What does it mean to rest? The word rest is defined as a stop in work in order to rebuild strength, or variations along that theme. Resting can look different for each of us, and we may have different thresholds for what we consider restful and relaxing activities. At its core, though, resting can be seen as a pause from the constant pursuit of goals. Yet allowing ourselves a conscious moment of designated relaxation in the middle of our full and fast-paced lives can be difficult. It means not only pulling away from our physical work but also a deliberate shift in our mental energy. And in fact, this last point is critical. We are so often consumed with our thoughts, busily ruminating, analyzing, planning, self-criticizing, that our fatigued brains are overloaded even when we are not physically working. How then, can we find the space for clarity, for learning, and for growth?
Making time for rest can be seen as a personal challenge, but when talking about rest and the space it occupies in our modern lives, it would be irresponsible not to mention the role played by cultural expectations. Our standards of rest are deeply intertwined with the expectations of performance and work set by the capitalist society which we inhabit. Grind culture has permeated society, and with it comes an obsession with working to the point of exhaustion. Indeed, this includes working when we should be resting. Anything other than work is seen as lesser in value. Of course, this imagery of constantly working towards ambitious goals is meant to be motivational. It is meant to push us to achieve our highest potential, but somewhere along the line, it starts sounding more like a manifestation of society’s unquenchable thirst for productivity. And yet, even then, how are we at our best and most productive if we are exhausted and burnt out?
For medical students, the balance between work and rest can be an especially tough line to walk. Our professional goal is to be the best physician we can be; how do we find the time to rest in that process? While it’s not a question that has an easy or definite answer, the first step would be recognizing our need for rest in order to be our best physician selves. This is the version of ourselves that we want to be in our white coats: the person who is well-rested, who has made time in their personal lives to truly listen to their mind and body’s needs, and who can then use those cultivated listening skills to focus on the patient and their needs.

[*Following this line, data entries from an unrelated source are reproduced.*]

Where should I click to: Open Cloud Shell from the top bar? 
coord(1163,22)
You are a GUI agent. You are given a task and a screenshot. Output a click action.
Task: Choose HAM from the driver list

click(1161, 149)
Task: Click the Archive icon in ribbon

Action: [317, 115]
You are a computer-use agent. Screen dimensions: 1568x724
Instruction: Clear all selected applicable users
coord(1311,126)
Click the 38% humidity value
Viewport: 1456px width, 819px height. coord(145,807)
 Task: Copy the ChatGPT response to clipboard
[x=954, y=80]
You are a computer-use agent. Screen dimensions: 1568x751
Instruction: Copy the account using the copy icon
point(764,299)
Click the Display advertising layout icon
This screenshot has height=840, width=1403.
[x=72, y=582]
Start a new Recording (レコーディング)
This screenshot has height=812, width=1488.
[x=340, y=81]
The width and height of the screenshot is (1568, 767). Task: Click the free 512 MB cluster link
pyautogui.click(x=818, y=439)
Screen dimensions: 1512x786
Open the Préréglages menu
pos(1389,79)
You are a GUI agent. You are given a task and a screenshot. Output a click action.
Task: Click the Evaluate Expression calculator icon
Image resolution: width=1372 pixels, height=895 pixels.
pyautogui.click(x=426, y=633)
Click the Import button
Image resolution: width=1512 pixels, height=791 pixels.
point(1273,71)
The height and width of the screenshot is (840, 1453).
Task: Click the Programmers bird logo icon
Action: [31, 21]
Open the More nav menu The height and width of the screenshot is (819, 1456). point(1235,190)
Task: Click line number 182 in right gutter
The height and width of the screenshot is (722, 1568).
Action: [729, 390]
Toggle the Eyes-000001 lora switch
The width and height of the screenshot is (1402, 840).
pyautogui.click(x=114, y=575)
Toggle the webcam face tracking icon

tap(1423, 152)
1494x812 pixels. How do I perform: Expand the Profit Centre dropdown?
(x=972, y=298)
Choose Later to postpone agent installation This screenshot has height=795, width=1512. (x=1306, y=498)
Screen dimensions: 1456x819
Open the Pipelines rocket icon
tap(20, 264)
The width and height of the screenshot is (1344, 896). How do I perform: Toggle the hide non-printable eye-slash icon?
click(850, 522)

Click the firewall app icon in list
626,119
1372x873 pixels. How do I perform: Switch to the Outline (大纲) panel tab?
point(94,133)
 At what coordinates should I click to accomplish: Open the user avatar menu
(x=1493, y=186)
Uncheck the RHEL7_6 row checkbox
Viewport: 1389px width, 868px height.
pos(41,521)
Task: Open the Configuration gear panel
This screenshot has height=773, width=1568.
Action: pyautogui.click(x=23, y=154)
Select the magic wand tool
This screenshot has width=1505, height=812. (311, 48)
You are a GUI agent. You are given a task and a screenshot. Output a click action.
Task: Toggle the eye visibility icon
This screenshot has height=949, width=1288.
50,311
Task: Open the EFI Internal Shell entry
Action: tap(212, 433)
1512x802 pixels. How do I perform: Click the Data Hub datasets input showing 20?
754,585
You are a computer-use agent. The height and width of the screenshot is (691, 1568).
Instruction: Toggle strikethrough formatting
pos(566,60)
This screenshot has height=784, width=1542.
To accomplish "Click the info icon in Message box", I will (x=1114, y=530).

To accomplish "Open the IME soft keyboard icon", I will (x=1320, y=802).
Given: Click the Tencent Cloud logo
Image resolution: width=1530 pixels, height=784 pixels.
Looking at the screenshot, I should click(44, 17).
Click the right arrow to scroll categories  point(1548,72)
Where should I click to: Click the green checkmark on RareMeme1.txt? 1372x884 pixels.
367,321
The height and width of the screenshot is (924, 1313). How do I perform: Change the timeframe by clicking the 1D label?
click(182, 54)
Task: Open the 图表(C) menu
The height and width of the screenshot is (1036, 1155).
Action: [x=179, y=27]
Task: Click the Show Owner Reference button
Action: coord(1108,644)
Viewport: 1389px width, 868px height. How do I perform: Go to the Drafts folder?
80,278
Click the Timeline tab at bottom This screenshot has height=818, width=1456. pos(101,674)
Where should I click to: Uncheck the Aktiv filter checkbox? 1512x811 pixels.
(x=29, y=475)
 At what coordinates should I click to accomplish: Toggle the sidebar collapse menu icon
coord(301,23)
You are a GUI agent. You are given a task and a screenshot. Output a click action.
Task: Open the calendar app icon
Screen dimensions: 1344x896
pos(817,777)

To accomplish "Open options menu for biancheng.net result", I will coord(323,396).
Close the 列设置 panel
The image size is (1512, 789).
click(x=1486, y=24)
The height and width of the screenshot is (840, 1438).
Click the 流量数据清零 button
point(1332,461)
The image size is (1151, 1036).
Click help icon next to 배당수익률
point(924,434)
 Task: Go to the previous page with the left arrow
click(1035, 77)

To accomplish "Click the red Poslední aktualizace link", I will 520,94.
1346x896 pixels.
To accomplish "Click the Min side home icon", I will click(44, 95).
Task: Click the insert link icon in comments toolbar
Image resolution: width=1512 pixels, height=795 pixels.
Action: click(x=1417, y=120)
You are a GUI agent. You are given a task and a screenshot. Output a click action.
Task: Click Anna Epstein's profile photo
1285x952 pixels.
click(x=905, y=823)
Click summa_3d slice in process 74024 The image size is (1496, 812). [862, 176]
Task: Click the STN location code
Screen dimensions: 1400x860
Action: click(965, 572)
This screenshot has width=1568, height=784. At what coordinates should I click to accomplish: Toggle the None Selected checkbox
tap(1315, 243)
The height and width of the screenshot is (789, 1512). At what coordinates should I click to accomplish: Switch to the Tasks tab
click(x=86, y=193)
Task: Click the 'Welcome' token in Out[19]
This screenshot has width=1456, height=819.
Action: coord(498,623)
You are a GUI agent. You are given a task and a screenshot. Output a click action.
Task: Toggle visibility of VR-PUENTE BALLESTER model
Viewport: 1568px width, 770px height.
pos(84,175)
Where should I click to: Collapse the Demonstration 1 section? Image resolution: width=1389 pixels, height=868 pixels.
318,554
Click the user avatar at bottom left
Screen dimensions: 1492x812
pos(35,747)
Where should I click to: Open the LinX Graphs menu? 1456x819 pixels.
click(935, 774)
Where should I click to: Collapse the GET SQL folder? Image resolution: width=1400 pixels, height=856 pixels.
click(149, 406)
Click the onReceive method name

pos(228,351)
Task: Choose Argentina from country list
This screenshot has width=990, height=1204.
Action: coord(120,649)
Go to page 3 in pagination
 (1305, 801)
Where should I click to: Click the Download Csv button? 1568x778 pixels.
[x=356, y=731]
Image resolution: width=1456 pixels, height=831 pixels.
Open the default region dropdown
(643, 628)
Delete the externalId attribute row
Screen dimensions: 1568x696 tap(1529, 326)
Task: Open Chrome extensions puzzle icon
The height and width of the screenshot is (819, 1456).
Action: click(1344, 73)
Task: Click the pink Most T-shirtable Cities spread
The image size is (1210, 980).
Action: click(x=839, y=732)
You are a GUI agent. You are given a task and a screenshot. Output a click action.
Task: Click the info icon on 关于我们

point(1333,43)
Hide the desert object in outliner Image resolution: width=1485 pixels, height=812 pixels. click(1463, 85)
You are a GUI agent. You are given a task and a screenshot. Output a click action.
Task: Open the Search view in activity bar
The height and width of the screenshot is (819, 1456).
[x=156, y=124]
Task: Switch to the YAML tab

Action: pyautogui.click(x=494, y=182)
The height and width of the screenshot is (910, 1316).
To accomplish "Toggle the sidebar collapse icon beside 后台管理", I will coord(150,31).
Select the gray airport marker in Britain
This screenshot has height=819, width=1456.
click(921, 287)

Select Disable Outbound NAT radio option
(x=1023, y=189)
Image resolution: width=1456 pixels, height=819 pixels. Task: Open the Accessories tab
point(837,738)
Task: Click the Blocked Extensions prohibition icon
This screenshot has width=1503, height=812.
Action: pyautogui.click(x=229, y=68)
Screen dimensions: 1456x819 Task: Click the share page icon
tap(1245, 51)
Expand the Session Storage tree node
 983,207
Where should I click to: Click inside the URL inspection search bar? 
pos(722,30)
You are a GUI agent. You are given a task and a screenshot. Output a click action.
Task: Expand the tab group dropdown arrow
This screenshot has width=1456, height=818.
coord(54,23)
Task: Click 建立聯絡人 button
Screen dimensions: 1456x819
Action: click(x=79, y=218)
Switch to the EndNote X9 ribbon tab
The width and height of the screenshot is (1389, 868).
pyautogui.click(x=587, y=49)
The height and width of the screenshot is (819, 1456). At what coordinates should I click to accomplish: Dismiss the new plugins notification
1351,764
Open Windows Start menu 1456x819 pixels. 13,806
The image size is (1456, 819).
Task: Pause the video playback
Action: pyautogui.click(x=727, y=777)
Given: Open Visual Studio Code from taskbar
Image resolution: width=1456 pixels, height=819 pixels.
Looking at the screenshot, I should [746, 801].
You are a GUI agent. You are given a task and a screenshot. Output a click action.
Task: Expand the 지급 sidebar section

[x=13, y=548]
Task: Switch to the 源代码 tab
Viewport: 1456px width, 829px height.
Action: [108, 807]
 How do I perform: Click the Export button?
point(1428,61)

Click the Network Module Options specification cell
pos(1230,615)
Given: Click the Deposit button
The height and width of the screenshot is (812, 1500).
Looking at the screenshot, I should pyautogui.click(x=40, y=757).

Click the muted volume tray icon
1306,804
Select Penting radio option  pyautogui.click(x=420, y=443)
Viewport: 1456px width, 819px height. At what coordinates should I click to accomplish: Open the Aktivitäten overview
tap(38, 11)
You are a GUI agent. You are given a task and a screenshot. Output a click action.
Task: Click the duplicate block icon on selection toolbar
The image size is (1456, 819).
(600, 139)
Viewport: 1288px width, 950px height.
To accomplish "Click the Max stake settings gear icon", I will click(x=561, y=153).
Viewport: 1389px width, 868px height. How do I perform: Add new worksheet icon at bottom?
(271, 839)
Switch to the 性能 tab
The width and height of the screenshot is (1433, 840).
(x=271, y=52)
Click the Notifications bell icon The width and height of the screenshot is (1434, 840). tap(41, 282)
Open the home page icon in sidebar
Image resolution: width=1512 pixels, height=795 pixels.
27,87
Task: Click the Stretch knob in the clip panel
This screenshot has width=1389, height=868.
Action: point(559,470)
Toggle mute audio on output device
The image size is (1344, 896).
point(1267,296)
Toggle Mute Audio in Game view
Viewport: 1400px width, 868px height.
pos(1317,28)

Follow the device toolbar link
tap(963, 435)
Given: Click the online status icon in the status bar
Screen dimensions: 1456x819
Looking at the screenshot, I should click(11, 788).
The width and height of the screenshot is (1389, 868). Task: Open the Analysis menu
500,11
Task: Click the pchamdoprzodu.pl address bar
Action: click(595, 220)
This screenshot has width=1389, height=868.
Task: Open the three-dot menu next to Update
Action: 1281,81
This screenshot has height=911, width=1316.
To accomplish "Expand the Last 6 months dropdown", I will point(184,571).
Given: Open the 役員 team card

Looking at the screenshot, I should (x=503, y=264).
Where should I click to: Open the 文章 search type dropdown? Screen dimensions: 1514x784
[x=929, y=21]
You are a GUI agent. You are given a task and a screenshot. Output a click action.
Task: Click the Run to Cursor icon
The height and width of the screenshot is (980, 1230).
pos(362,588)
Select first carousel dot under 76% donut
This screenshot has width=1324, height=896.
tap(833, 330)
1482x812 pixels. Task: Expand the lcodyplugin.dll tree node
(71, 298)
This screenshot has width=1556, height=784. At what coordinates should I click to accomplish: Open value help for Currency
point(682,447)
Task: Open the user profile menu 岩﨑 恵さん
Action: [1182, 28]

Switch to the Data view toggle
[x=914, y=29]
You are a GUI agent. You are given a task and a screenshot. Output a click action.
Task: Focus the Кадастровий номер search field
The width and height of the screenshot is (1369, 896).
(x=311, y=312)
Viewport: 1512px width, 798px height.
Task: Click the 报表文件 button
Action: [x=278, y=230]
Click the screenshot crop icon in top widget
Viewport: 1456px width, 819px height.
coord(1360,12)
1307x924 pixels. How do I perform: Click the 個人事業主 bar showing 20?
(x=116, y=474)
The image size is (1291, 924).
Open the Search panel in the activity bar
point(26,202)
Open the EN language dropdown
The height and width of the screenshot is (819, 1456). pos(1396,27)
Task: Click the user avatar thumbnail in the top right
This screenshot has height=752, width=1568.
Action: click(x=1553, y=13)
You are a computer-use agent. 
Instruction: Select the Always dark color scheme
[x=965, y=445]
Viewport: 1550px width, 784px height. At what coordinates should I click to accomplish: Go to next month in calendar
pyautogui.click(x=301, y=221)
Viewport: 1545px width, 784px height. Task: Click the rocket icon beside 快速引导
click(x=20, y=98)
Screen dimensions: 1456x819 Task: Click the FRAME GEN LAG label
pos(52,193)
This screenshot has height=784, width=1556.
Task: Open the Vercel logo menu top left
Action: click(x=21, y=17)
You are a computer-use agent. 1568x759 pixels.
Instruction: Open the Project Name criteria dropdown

Finding a way to rest can be a challenge in itself. Some may find the cessation of physical work difficult and uncomfortable. Others might find it challenging to rest mentally, when we are used to a constant barrage of thoughts running through our minds. Indeed, we might even use work as a way of avoiding uncomfortable thoughts or emotions that arise when we rest. However, avoiding rest means avoiding our body’s needs, and while it may work as a short-term strategy, it isn’t viable long-term.
Rest is a time when we are not driven by a definite purpose, when we can permit ourselves not to achieve or be productive. It means allowing ourselves to be still from within and to accept ourselves exactly as we are in the present. Rest is observing our movements and letting them to be just that: movements, without assigning them a definite purpose. It is allowing the moments to pass, slowly and with no constraints and no pressure. It is allowing ourselves to breathe, to observe our environment around us, and to momentarily let the stressors of the day fall away. We rest by allowing our bodies to simply sit and be. We can rest at home, as we watch the raindrops roll down the window panes. We can rest on our ride home from school or work, as we pass through the rumbling darkness of the metro tunnels. We can rest more purposefully, by finding quiet moments and engaging in meditation.
We must rest. We must rest even if sometimes that rest occurs midstride in the pursuit of our goals, even if it seems ill-timed, even if we have been conditioned to think of it as wasted time. We must rest, for our own well-being.